My point is that if it is this difficult to understand the relationship between transsexuals and cross-dressers in our culture, how the heck are we supposed to understand what Japanese people think about such things?
It’s complicated, as the saying goes. I try to avoid passing judgement, and instead try to accept people as they are.
So I am giving the last word to Janet Mock.
And that’s true even if they say they are third gender, or men dressed as women.
I don’t know if you know D. E. Atwood (she’s an SF fan and a daughter of fans) who has a YA book out March 6 “If We Shadows”. Blurb:
Born female, all Jordan wants is to slip under the radar and live the last year of high school as a boy. His parents and siblings support him, but he’d rather be recognized for his acting and musical talents than his gender issues.
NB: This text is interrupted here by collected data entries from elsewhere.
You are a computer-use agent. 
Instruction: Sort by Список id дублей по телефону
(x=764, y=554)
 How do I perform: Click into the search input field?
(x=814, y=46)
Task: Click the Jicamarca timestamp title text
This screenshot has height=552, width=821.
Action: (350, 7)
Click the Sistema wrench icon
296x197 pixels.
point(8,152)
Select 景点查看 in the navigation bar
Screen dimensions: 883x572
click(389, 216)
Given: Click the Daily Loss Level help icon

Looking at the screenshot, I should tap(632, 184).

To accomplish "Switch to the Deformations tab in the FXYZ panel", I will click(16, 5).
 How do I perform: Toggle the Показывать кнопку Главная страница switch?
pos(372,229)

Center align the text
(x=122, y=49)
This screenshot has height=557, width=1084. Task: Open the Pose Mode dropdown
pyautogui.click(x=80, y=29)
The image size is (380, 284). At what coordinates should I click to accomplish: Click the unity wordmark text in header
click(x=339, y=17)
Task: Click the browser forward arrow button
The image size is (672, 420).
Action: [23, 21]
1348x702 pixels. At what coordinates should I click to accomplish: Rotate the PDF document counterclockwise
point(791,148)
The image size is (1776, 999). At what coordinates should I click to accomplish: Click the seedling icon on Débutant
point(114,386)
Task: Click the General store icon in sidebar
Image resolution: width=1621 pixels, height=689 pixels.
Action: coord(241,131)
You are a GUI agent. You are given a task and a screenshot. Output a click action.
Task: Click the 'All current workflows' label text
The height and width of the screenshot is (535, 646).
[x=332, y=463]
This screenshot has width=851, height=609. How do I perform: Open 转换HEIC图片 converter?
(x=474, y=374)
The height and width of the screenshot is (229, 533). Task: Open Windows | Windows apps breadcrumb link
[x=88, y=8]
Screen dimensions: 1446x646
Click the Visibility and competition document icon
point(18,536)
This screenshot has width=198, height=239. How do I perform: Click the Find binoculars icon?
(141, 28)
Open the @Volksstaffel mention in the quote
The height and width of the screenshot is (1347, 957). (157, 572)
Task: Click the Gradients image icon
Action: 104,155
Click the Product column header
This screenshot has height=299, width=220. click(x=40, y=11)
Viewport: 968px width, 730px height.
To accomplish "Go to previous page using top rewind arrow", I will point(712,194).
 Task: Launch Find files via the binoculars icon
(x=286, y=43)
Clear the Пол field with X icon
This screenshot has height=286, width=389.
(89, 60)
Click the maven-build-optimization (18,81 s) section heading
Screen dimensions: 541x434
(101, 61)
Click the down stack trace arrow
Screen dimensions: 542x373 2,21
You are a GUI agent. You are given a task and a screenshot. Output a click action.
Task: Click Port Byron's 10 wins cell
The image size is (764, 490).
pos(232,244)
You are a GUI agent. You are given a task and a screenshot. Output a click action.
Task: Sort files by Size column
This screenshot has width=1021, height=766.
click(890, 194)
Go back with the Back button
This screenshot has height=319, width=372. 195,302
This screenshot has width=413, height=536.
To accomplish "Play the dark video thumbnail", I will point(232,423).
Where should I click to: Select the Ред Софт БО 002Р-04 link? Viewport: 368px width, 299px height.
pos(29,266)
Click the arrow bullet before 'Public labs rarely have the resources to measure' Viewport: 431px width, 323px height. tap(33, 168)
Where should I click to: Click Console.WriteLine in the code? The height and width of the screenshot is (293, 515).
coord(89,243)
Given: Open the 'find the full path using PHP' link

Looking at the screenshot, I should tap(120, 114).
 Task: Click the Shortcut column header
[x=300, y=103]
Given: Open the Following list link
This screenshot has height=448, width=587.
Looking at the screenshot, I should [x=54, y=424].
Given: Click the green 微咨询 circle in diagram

When Shakespeare’s Puck gives him three magical potions—true sight, true seeming, and true love—Jordan discovers being true to himself isn’t as simple as he thought.
Jordan must navigate the confusion of first love, a controversial role in the fall musical, and his transgender identity, while fairy magic creates a net of complications over everything he does. In order to unweave the spells laid over his friends—his supportive older brother, James, his playwright friend Pepper, and Maria, another transgender student—Jordan needs to understand exactly how far he’ll go to reach his goals of finding true love, true sight, and true seeming.
Interesting, thank you!
http://www.dreamspinnerpress.com/store/index.php?cPath=55_1056
Reminds me – a little – of the discussion we had in Tampere two summers ago, about ‘How many genders are there … or could there be? Opening the question to discussion and speculation leads to ever more possible answers.
As ever, Janet Mock is wonderful.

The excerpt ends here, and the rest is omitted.